Do not use Thread.stop(deprecated and inherently unsafe), a recommended way to stop on thread from another is to have the first thread poll a boolean field that is initially false but can be set to true by the second thread to indicate that the first thread is to stop itself.
// Broken! - How long would you expect this program to run? (loop forever: liveness failure)
public class StopThread {
private static boolean stopRequested;
public static void main(String[] args) throws InterruptedException {
Thread backgroundThread = new Thread(new Runnable() {
public void run() {
int i = 0;
while (!stopRequested) i++;
}
});
backgroundThread.start();
TimeUnit.SECONDS.sleep(1);
stopRequested = true;
}
}
// Properly synchronized cooperative thread termination
public class StopThread {
private static boolean stopRequested;
private static synchronized void requestStop() {
stopRequested = true;
}
private static synchronized boolean stopRequested() {
return stopRequested;
}
public static void main(String[] args) throws InterruptedException {
....requestStop();
}
}
Synchronization has no effect unless both read and write operations are synchronized.

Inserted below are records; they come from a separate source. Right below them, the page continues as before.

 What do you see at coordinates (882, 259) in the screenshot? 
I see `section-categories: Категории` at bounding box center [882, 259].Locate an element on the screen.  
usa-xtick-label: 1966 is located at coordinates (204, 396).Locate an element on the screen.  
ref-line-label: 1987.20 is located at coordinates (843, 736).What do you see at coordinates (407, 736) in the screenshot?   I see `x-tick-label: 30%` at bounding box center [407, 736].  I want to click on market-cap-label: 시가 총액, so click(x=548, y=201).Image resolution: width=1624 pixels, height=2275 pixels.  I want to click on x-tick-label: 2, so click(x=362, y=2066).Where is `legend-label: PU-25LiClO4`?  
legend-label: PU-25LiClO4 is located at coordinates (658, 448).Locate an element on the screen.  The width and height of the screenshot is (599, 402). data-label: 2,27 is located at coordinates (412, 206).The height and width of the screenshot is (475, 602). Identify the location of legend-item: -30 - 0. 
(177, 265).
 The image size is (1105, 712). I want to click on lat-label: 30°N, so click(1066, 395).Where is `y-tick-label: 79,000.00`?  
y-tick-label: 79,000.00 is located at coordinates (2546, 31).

// Cooperative thread termination with a volatile field
public class StopThread {
private static volatile boolean stopRequested;
public static void main(String[] args) throws InterruptedException {
....
}
The volatile modifier performs no mutual exclusion, it guarantees that any thread that reads the field will see the most recently written value.
// Broken - requires synchronization!
private static volatile int nextSerialNumber = 0;
public static int generateSerialNumber() {
return nextSerialNumber++;
}
One way to fix the generateSerialNumber method is to add the synchronized modifier to its declaration, better still, use the class AtomicLong, which is part of java.util.concurrent.atomic. It does exactly what you want and is likely to perform better than the synchronized version.